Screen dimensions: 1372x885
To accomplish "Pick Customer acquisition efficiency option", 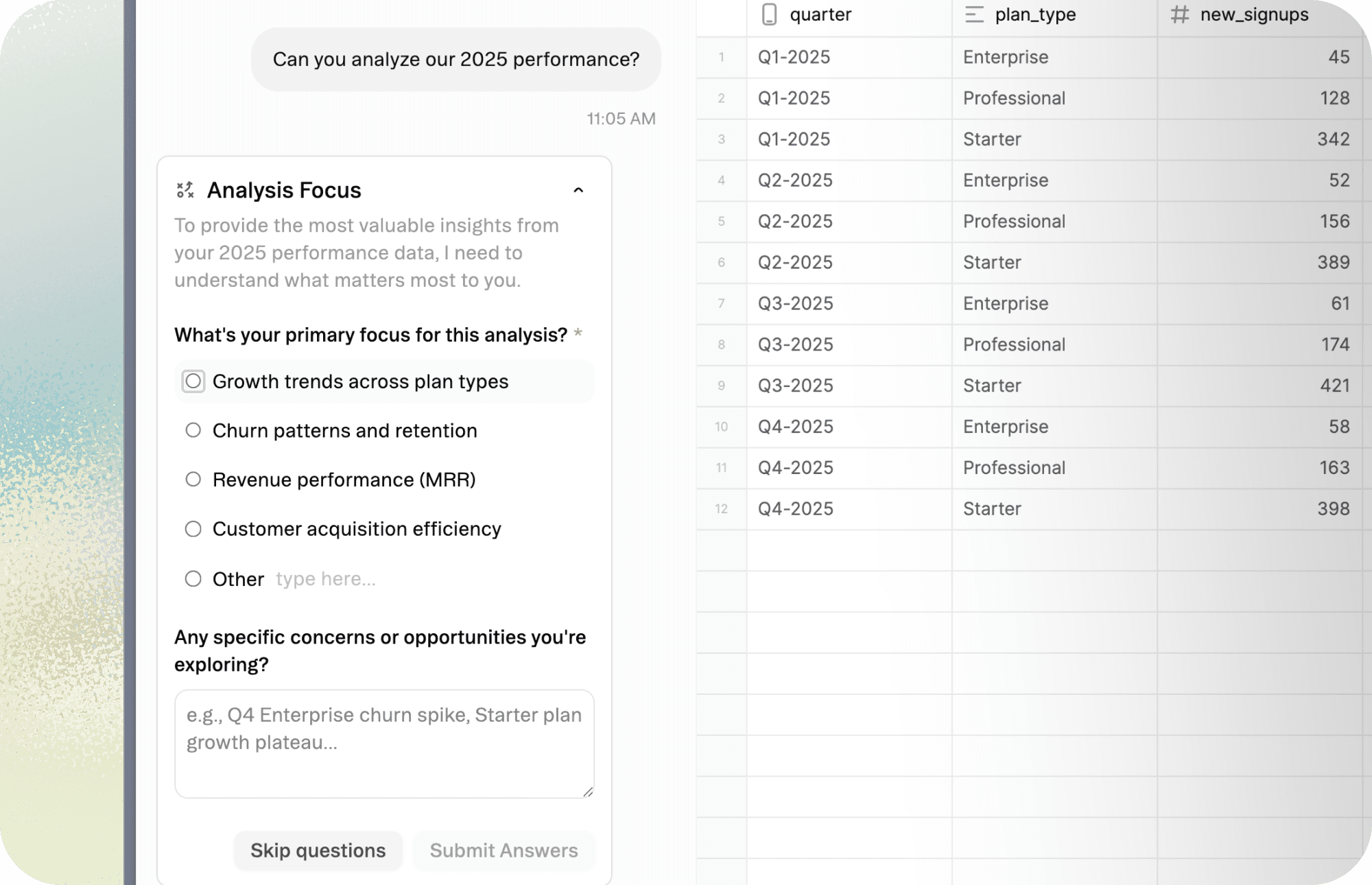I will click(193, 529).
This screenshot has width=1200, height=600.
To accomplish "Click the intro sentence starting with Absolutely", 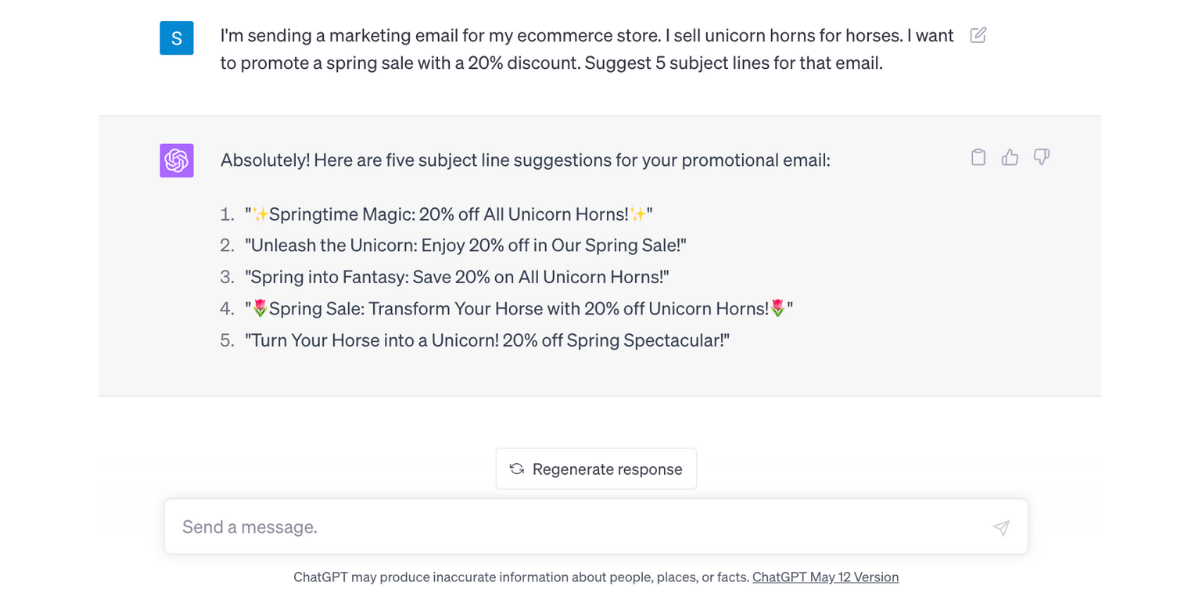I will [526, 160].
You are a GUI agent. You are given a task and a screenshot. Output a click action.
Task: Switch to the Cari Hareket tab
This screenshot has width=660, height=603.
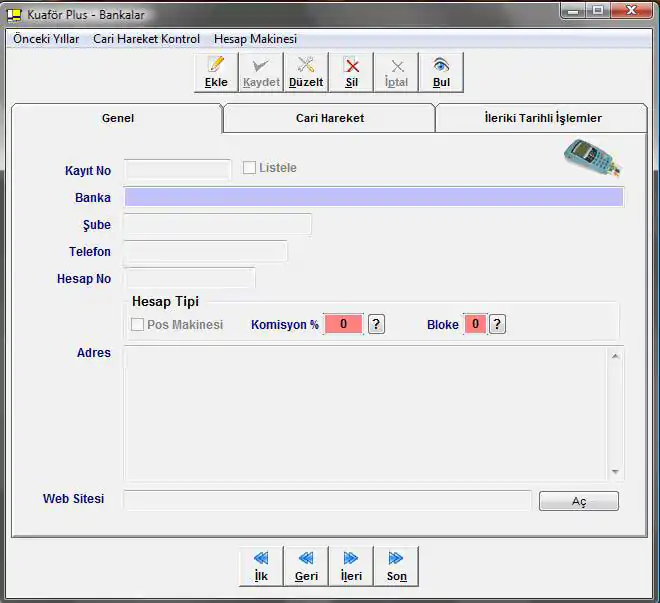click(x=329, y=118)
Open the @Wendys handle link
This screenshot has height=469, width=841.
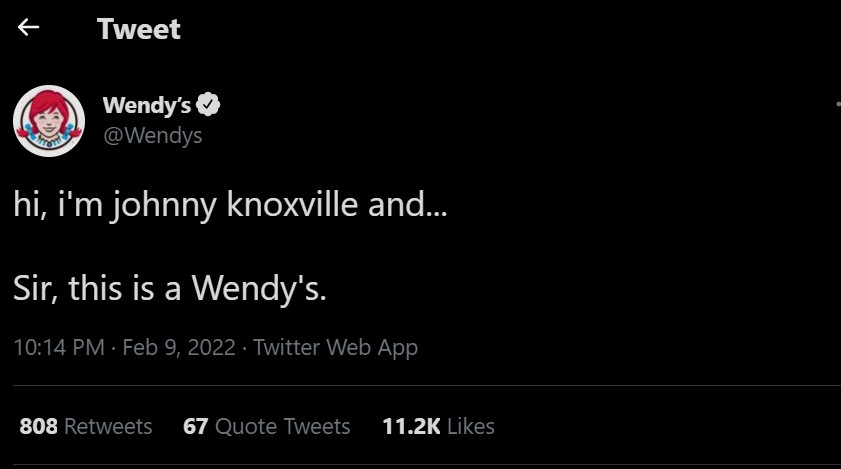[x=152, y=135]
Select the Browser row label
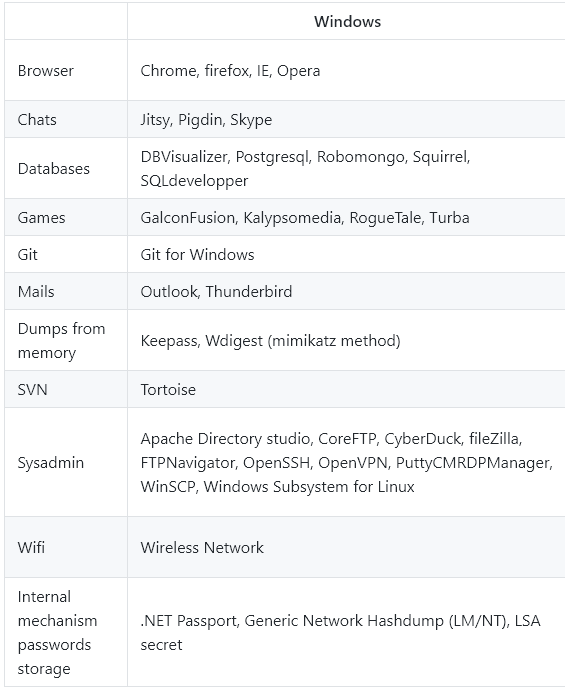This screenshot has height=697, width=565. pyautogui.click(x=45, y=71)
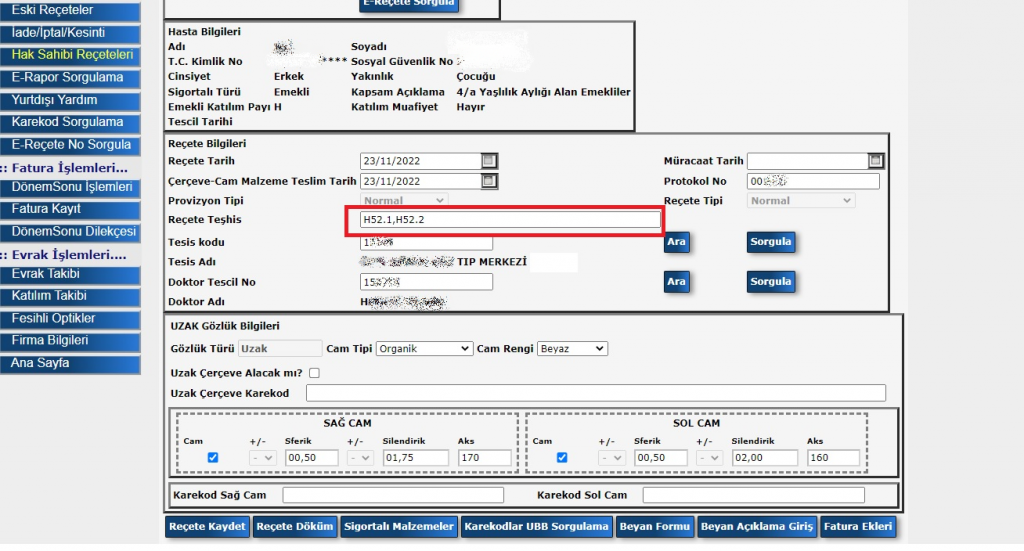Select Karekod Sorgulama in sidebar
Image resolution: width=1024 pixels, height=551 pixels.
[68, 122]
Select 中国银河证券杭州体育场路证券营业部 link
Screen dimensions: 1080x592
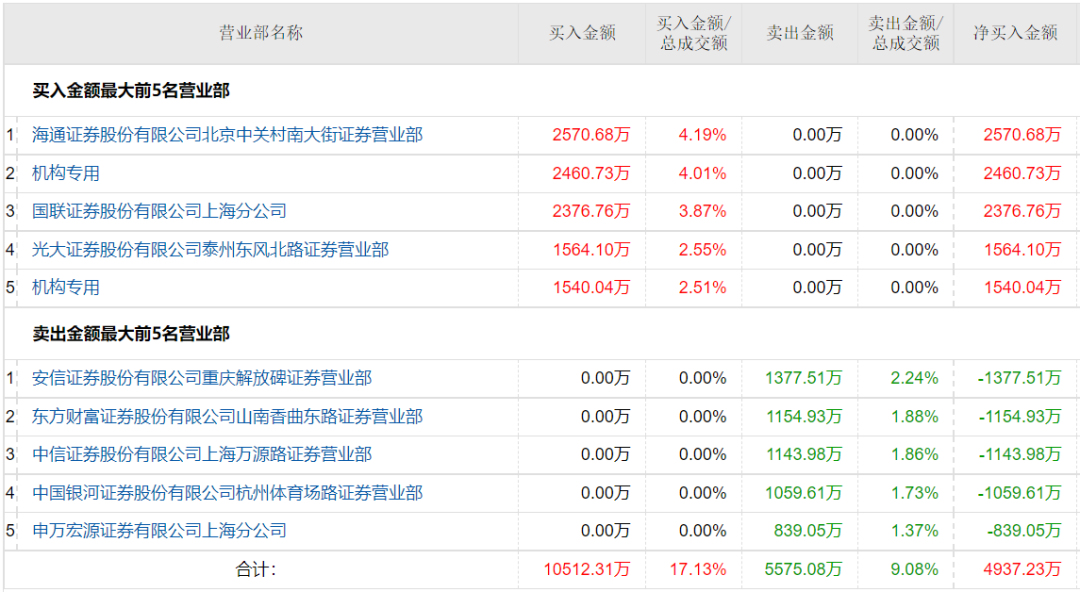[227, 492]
== == ==
» **WHAT THE EXERCISE ASKS**
Find how many lines of the material include the string "link". Nothing but the number should be given.

» **EXERCISE SOLUTION**
2